2. Natural Light is a part of human rhythm | Biophilic Architects
The simple use of natural rather than artificial light improves morale and comfort. Light helps merge interiors and exteriors using elements of warmth. Introducing natural light into buildings to the greatest extent possible in a controlled and responsive manner is crucial in design. A proper orientation that maximizes northern exposure and minimizes eastern and western exposures along with good engineering is necessary. Shading devices, elements that push daylight deeper into the building, and proper window arrangements need to be incorporated.
3. Human mind and body appreciate the presence of water | Biophilic Architecture
Features such as fountains, waterfalls, lakes, and small water bodies create a calm and soothing environment serving as breakout spots on busy days. The windows face outside – therefore; water features should be strategically placed outdoors as well. Studies have shown a human preference for water features as it increases feelings of tranquillity within them.

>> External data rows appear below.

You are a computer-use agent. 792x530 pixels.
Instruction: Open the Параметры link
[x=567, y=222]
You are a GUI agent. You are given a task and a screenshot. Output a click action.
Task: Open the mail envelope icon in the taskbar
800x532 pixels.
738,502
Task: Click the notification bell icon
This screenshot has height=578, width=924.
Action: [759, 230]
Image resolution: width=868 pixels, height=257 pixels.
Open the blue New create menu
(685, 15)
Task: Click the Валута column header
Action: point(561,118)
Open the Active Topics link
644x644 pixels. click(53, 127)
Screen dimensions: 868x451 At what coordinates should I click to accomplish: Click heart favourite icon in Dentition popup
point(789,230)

4. Multisensory experience | Biophilic design
Biophilia is not just about vision but creating multi-sensory stimuli. Viewing nature has its positive implications no doubt but to feel, smell, or hear nature has far greater benefits.
The potential to smell plants, feel the movement of air, and hear the sound of water are simple interventions that energize the human mind and body.

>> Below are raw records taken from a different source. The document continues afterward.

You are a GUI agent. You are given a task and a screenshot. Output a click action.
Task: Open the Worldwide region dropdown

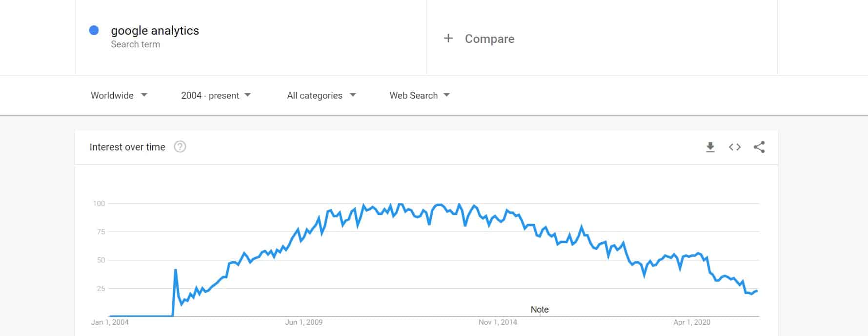pos(119,95)
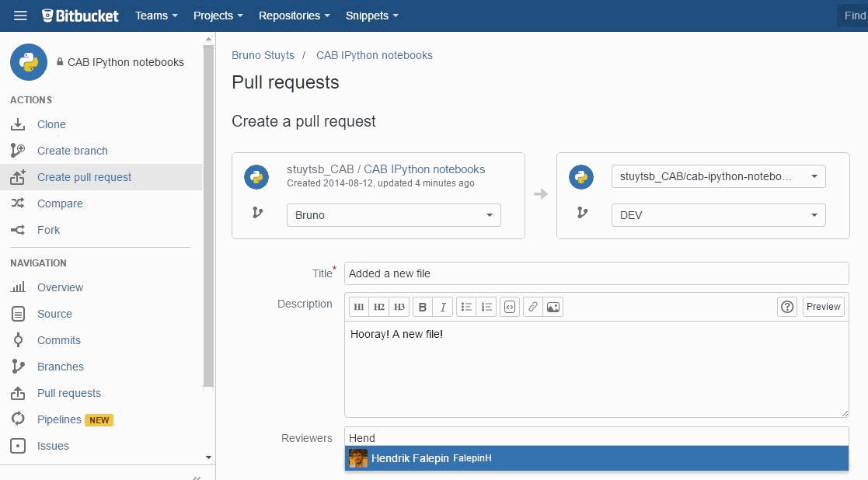Image resolution: width=868 pixels, height=480 pixels.
Task: Open the destination repository dropdown
Action: tap(719, 176)
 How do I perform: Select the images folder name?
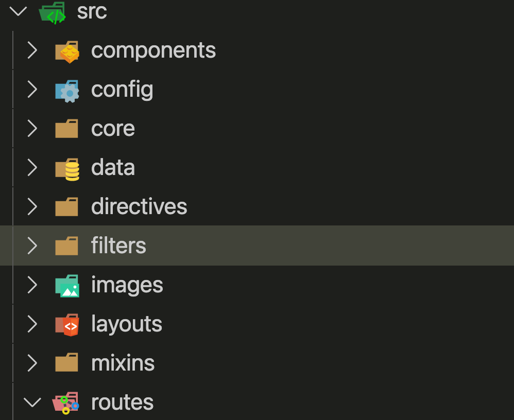point(127,285)
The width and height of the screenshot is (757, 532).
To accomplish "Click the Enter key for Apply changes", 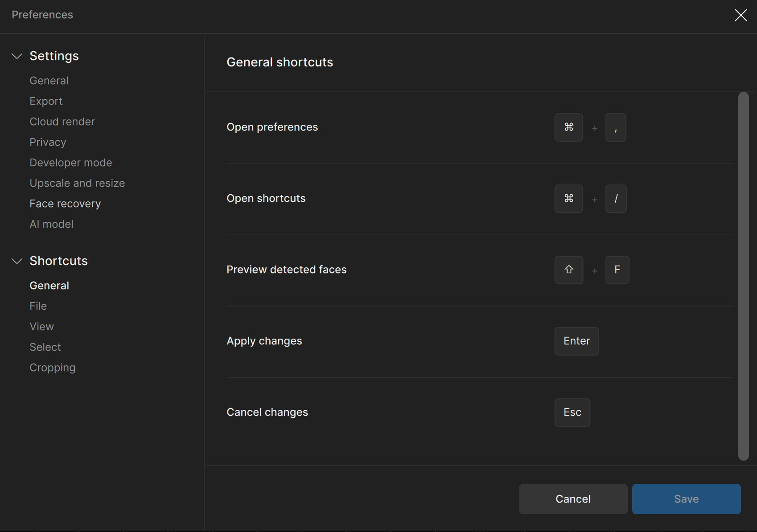I will [576, 341].
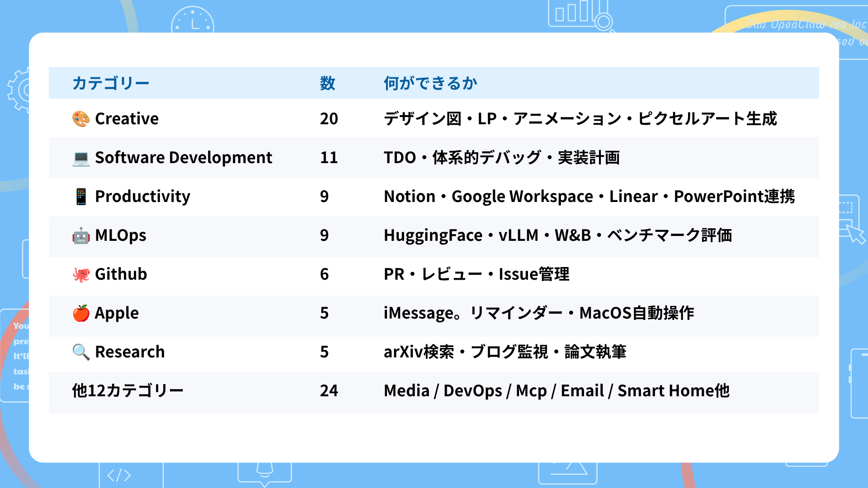
Task: Click the count 20 in Creative row
Action: (329, 119)
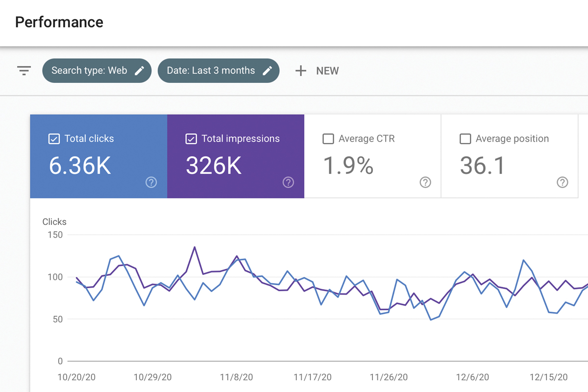Open help icon on Total clicks card

(151, 182)
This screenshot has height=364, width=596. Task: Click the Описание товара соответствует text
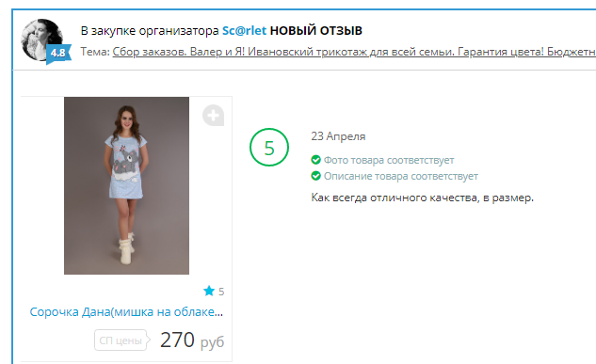[x=401, y=176]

5. Natural materials and finishes
Choosing organic materials, colors, fabrics, and textures that occur naturally in the environment provide a connection to the outdoors. It is important to incorporate something authentic to the geology of a particular location that can be locally sourced.
A neutral color palette, wood finishes, limestone features, and palm tree patterns could be some of the elements for use. Using lights that create outdoor time changes within interior spaces would benefit people inside. A play of color and shadow could help do the trick.
6. People love a view | Biophilic Architecture
Create panoramic views that celebrate nature. Large windows positioned near common or lounge areas give users a breather on a busy day. They get a chance to practice mindfulness which helps keep them calm. Desks should be planned near such windows. When designing an exterior courtyard, care should be taken to plan an indoor seating area such that people can at least peer at it even if they can’t join in. Movement within a user’s line of sight provides for a visual break which will help them stay focused.
7. Airflow is important | Biophilic design
Usually, indoor conditions (like the temperature in an office) are kept constant, studies have shown that student performance is enhanced in spaces with variability in temperature and flow. Airflow stimulation has been proven to help people stay awake, improving performance and focus.
Providing variable conductance materials, multiple seating options with differing levels of solar heat gain and proximity to operable windows to allow the cool breeze to enter are some ways of achieving thermal and airflow variability.
8. Natural shapes
Natural shapes are shapes that exist in nature. Shapes inspired by trees, flowers, bones, wings, animal skins, and seashells are today used to create intimidating spaces. They make a space feel interesting, comfortable, and possibly captivating. Humans have been decorating living spaces with representations of nature since times immemorial. Arches and vaults, recreated rock shelves, water paths are some notable examples.
9. Artworks | Biophilic Architects
Organic artworks and landscape murals provide a good alternative to give users a full view of the outdoors. They add life to a dead space. They are attention drivers who make people feel good and alive. On a smaller scale, paintings or sculptures can make a textural addition to a room.
10. Human-Nature Relationship | Biophilic Architecture
Biophilic design is all about recreating the relationship between humans and nature that has existed for thousands of years. This design ties all those elements together to form a natural environment within man-made spaces. The fabric has an amazing ability to replicate nature from flowing like water to glowing with light. Natural materials and textures along with an earthy palette, sound of water, plants, natural light, and many other things that reflect nature can be used to connect humans with nature.